Busker

The god Pan, by Mikhail Vrubel

Published in Star*Line, Fall 2013

 

Peaked green woolen cap

clamped over spilling shaggy ringlets,

goat-eyed, crude lips puckered

amid the curled fire of his beard,

he heaves into reed pipes,

while his Jack Russell dances

on stiff hind legs, tongue lolling.

 

A third of the soot-grimed sidewalk

they occupy, hindering the flow of foot

traffic in a grudging claim for charity.

Always the beggar’s thick lower half is covered

by a woolen blanket.  Always he snarls,

this hairy obstacle we dodge

in our hurry to work or school.

 

Homeward bound, I find he still pipes tunes:

the sough of silver water rippling among ferns and moss.

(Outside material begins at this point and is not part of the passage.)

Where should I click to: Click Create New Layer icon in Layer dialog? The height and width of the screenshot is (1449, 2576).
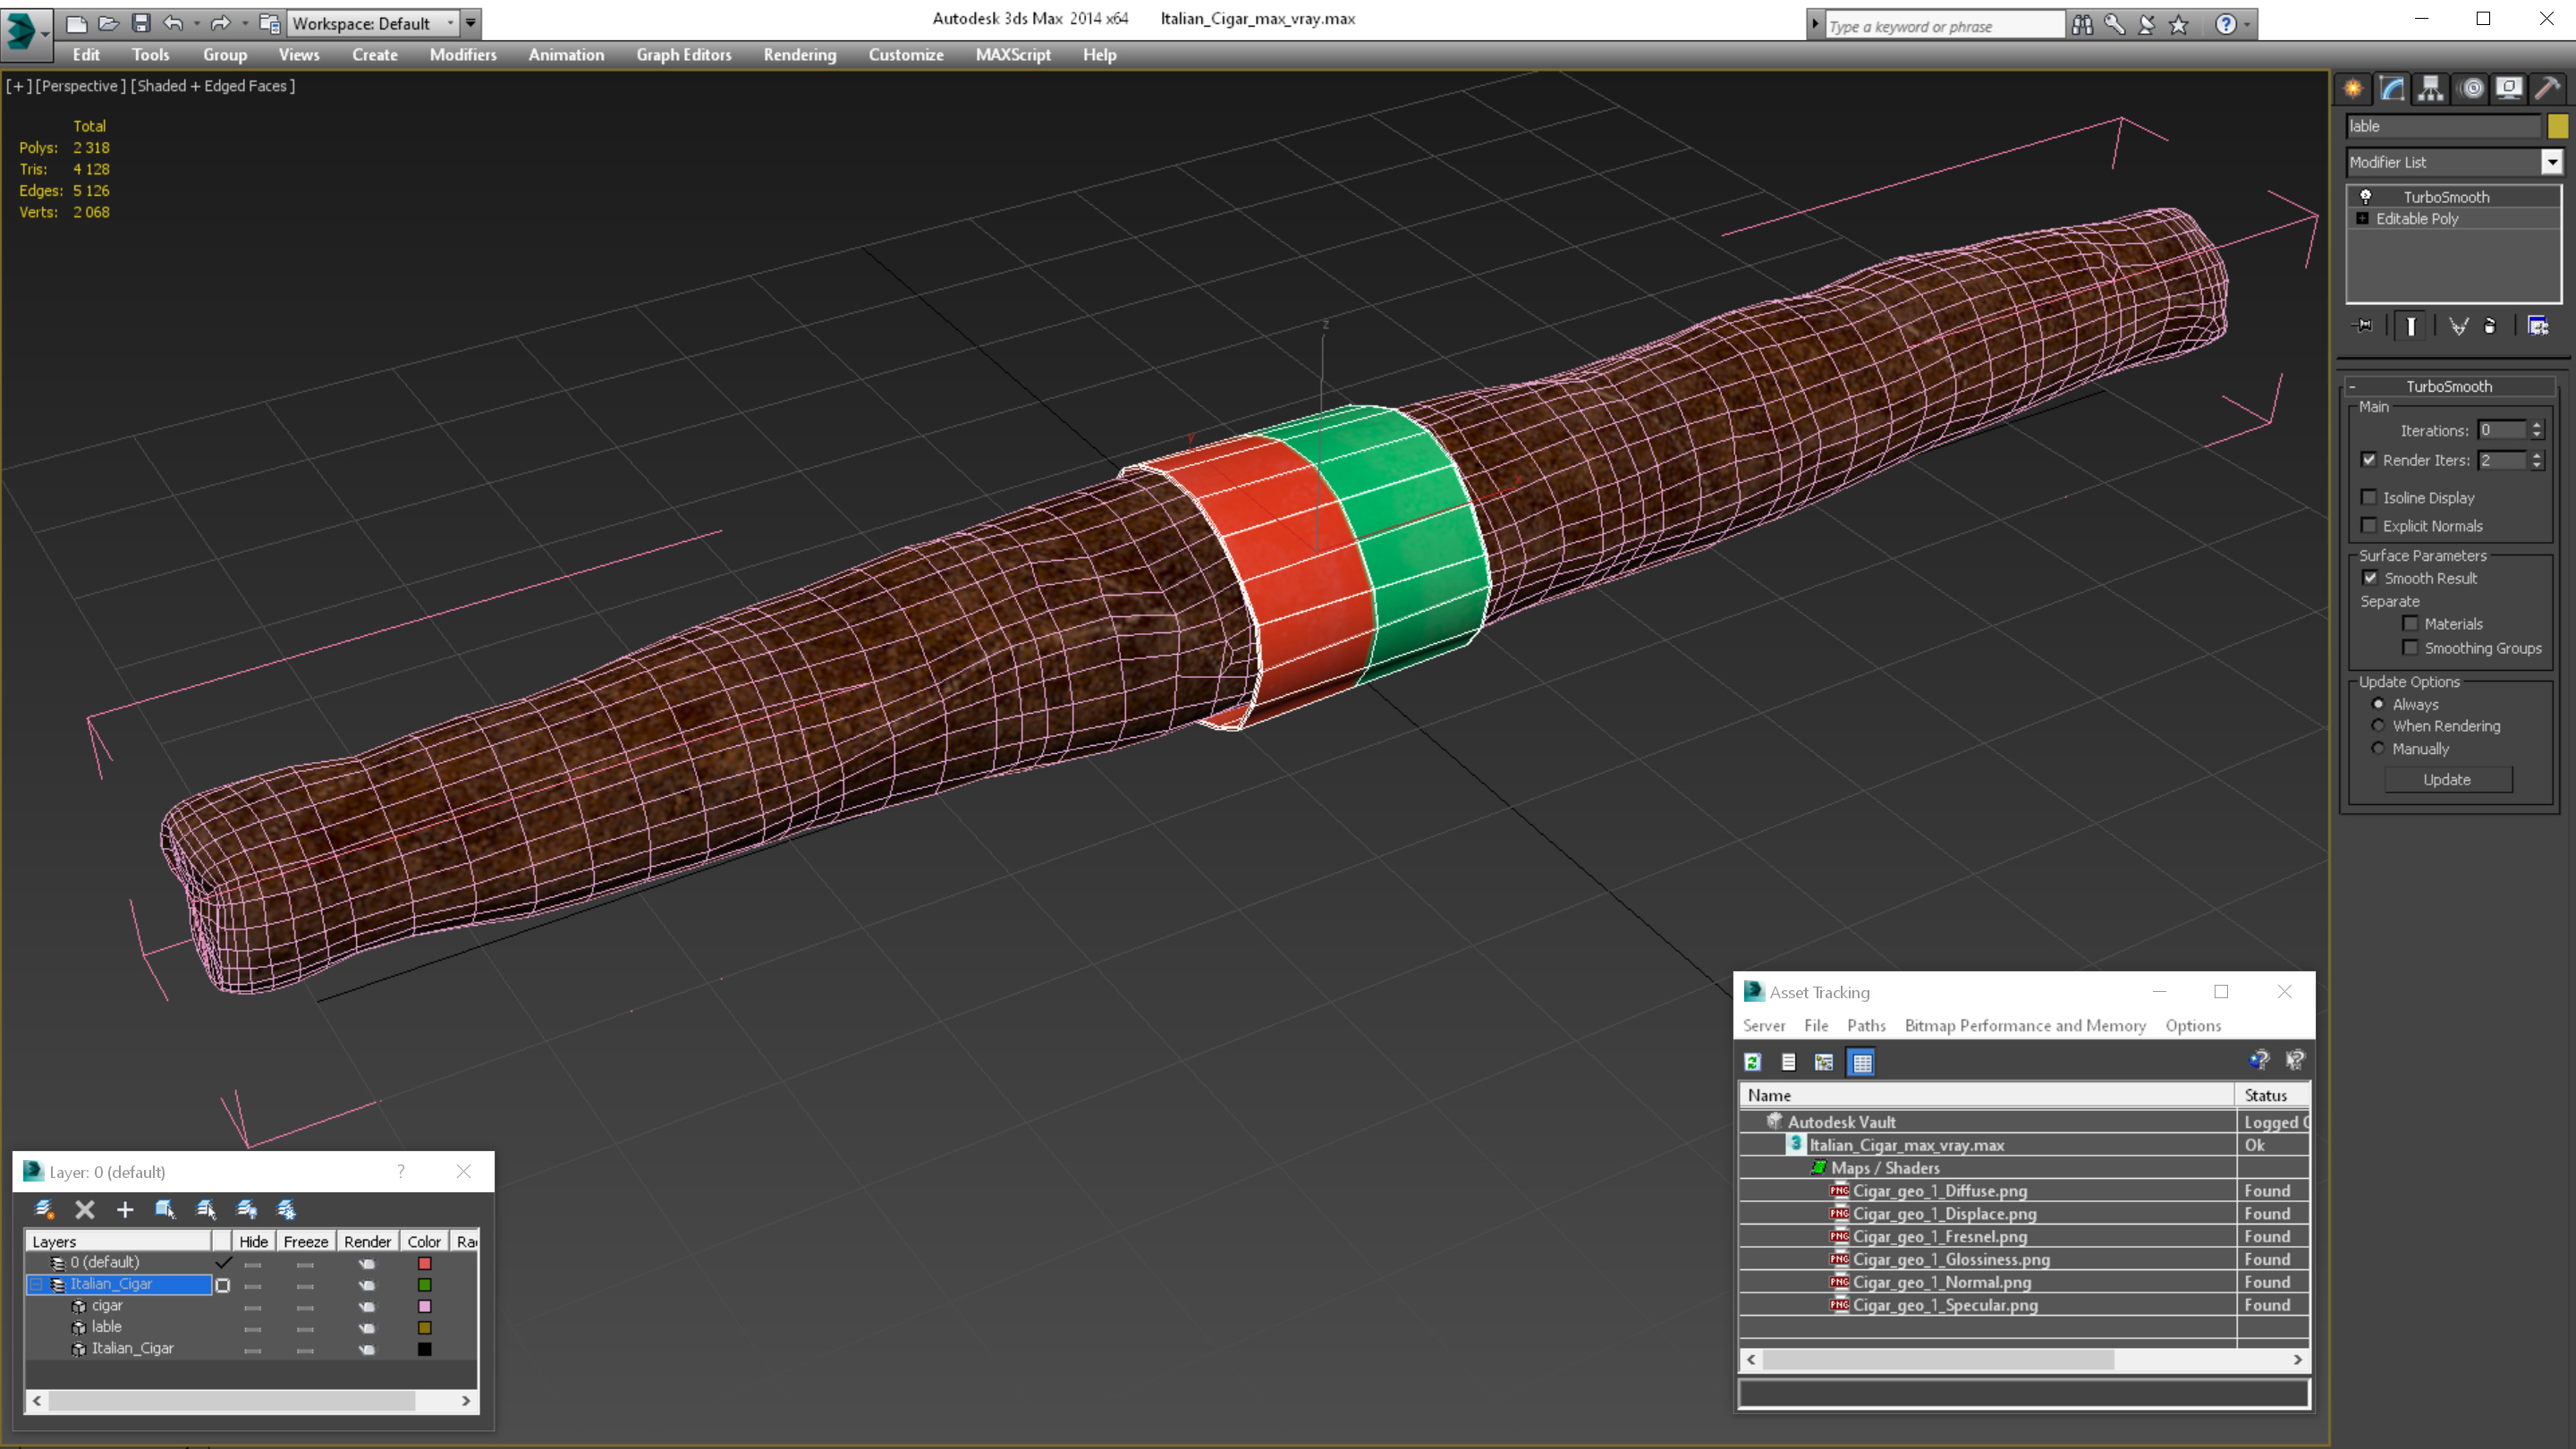coord(44,1210)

And as I drop my euro into his woven pretzel

basket with its goat’s head handle,

the tight blanket over his form

shows a hint of cloven hoof,

of an ancient god of goatish ways and lust.

 

And I feel the loss of his kind diminish me

as I hurry down the pavement for a dinging tram

that calls our herd home. In my ear

his tunes hum of a time before a tram’s

electric hunger, a time when we with nature

created a quieter world around us,

a time before our lives was machined.